Committed Opened 2026-05-03 · Committed 2026-05-03

Question

Argon’s expressivity ceiling is Lean-class (tier:fol, tier:modal, tier:mlt admit propositions-as-types-equivalent reasoning). Should the surface vocabulary borrow from proof-assistant traditions (Lean / Coq / Agda) or from programming-language traditions (Rust / TypeScript / Haskell)?

Decision

When a construct, attribute, or keyword in Argon has both a programming-language analogue and a proof-assistant analogue, the surface uses the PL term. Target mental model is Rust / TypeScript / Haskell / Scala — not Lean / Coq / Agda — even when the underlying semantics derive from proof-assistant foundations.

Examples:

  • derive (PL: data-flow / Datalog) over lemma or theorem (proof-assistant).
  • query and mutation (PL: GraphQL / database) over goal and tactic.
  • pub and module-internal visibility (PL: Rust) over private / protected (Java) or Local / Global (Coq).
  • unsafe { … } for the FOL escape (PL: Rust) over Sorry or Admitted (proof-assistant; though #[unproven] and #[assumed] capture related but distinct concepts).
  • Singular keywords (input, not inputs; require, not requires).

Rationale

Daily-driving feel matters more than expressivity ceiling. Most Argon code is structural / closure / recursive tier — the ergonomic ground floor. Authors at that tier are working on tax law, lease accrual, GAAP recognition. Naming the language for proof-assistant audiences would have made the daily 90% feel foreign.

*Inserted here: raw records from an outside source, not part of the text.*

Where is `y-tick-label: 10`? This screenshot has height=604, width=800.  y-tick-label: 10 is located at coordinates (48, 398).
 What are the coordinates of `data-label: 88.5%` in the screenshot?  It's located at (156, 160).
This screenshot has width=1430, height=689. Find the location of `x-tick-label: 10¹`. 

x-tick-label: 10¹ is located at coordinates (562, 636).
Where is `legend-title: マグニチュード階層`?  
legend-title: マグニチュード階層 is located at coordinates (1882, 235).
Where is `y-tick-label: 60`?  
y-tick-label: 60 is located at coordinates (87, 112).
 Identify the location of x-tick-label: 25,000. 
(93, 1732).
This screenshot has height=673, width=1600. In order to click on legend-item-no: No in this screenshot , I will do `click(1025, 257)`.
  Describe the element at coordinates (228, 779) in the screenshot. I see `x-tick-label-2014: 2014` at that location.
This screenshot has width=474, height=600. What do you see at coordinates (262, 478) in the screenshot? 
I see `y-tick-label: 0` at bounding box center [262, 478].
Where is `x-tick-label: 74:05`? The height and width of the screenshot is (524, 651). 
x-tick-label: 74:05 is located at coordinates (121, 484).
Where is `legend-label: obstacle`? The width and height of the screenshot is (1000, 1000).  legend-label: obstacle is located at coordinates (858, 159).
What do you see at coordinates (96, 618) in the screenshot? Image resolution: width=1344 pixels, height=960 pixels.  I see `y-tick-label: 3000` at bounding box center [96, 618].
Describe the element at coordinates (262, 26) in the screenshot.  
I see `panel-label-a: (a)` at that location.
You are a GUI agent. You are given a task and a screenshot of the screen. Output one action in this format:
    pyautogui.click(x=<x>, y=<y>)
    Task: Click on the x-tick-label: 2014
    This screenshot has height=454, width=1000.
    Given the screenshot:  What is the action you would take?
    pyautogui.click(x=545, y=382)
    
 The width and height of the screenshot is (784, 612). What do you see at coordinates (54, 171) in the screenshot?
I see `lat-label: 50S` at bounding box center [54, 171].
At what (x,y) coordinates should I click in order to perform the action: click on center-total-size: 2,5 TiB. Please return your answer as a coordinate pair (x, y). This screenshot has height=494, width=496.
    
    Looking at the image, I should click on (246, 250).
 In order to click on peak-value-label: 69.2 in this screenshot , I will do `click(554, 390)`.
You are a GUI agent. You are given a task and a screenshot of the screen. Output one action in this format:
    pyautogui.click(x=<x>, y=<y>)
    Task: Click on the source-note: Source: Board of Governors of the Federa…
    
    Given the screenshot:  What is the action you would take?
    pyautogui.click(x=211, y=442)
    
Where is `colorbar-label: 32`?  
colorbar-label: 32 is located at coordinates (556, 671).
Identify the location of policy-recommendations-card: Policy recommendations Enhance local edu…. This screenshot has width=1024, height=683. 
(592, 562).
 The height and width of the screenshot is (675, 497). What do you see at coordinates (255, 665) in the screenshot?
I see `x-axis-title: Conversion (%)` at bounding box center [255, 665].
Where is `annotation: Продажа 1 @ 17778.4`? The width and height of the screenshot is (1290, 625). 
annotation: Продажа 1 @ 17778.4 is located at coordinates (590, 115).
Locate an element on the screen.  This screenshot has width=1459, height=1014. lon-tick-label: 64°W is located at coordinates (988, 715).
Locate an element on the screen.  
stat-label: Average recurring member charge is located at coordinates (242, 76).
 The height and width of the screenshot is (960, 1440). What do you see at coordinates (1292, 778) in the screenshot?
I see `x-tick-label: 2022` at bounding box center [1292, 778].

Lean expressivity, Rust feel. The expressivity ceiling is Lean-class because the semantic substrate supports it, not because we want every modeler to think in proof-theoretic terms. The surface should fade into the background for the structural tier and only surface its expressiveness when an author deliberately reaches for it.

Singular keywords scan as English. “require this, do that, retract those, return result” reads like instructions. “requires X, does Y” forces the reader to mentally drop the s to parse the structure.

No Lean references in examples. Even when an example draws inspiration from a Lean mechanization, the example doesn’t reference Lean by name in tracked artifacts. The reader’s mental model stays in PL territory.

Consequences

  • New language surface (keywords, attributes, decorator names) goes through this filter. PL term wins ties.
  • Existing surface that drifted toward proof-assistant idiom (some early decorator names) gets renamed when noticed.
  • Documentation and the book describe constructs in PL terms, even when they have proof-theoretic interpretations.
  • Reasoner output describes derivations in PL-friendly language (“derived”, “applied”), not proof-theoretic language (“inferred”, “concluded”).